» TASK SET:
[a] List the features of the compact disc that the essay on music collecting says it shared with an old gramophone disc.
[b] Answer these questions using the essay on music collecting:
(i) In what year does the writer place the eve of PopMatters' inception?
(ii) Back issues of which magazine did the writer read while ditching classes?
(iii) What album did the writer come across among a friend's things near the end of high school?
[c] Reproduce the passage of the essay on music collecting starting at "Through the years, and" and ending at "of our lives.".

» TEXT SHOWN:
··········
So much of our musical landscape has changed. Rarely do I invite someone over to listen to an album over coffee, rarely do I make a mix CD for a friend, and what used to be an exciting outing to an independent music store has increasingly become a distant memory, as these autonomous ventures continue to fold
In 1999, on the eve of PopMatters’ inception, I was an angst-ridden teenager, who had a tendency for ditching classes only to sit in the toilet reading back issues of Rolling Stone. By the end of the decade, my love for grunge music had sent me searching through expanses that spanned Punk & New Wave to classic rock, gospel, and soul.
But despite my obsession with the retrospective milieu, I was always conscious that I was, of all things, a product of the ‘90s. As such, the world mythologized in the pages of music magazines about vinyl records, played on analogue players was something that I believed, belonged to my forefathers. Certainly, the rickety sound of a spindle scratching the surface of an old record was romantic, and the large artwork was appealing -- but nevertheless, I was a staunch believer in the compact disc (CD). With its plastic shell, artwork, and liner notes, the CD had all the positive bearings of an old gramophone disc, except they were portable. This isn’t too mention, the shimmering and ‘untouchable’, optical surface intrinsic to every CD -- for a music aficionado like myself there was something quixotic about this; it felt like music was sacred. It was something worth protecting.
Through the years, and wherever I was geographically there was this extent need within me to maintain my music collection. If an artist were to release a new album, whether I liked it or not, I had to own it. These were then piled up alphabetically as ‘room art’ -- symbolic markers of a collective identity. At the time, when my friends and I would visit each other, we could quickly decipher from each other’s CD collections which person would get along with whom best. It didn’t seem snooty or materialistic; it was just a practicality. Lifelong friendships were born out of mutual passion or devotion to an artist. I remember when I was approaching the end of high school, when I stumbled across the 1990 re-release of Fleetwood Mac’s Rumours amongst my friend’s things: we locked eyes and in a hyperrealist moment of epiphany, I realized then that we would be friends for the rest of our lives.
··········
» MATERIAL SUPPLIED:

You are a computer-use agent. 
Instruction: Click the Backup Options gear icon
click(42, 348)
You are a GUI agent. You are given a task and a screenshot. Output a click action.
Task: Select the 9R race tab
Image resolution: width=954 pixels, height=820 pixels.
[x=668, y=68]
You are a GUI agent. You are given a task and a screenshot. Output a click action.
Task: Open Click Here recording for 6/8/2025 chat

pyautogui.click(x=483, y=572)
··········
» RESULTS IN ORDER:
[a] Plastic shell, artwork, liner notes

[b]
(i) 1999
(ii) Rolling Stone
(iii) The 1990 re-release of Fleetwood Mac's Rumours

[c]
Through the years, and wherever I was geographically there was this extent need within me to maintain my music collection. If an artist were to release a new album, whether I liked it or not, I had to own it. These were then piled up alphabetically as ‘room art’ -- symbolic markers of a collective identity. At the time, when my friends and I would visit each other, we could quickly decipher from each other’s CD collections which person would get along with whom best. It didn’t seem snooty or materialistic; it was just a practicality. Lifelong friendships were born out of mutual passion or devotion to an artist. I remember when I was approaching the end of high school, when I stumbled across the 1990 re-release of Fleetwood Mac’s Rumours amongst my friend’s things: we locked eyes and in a hyperrealist moment of epiphany, I realized then that we would be friends for the rest of our lives.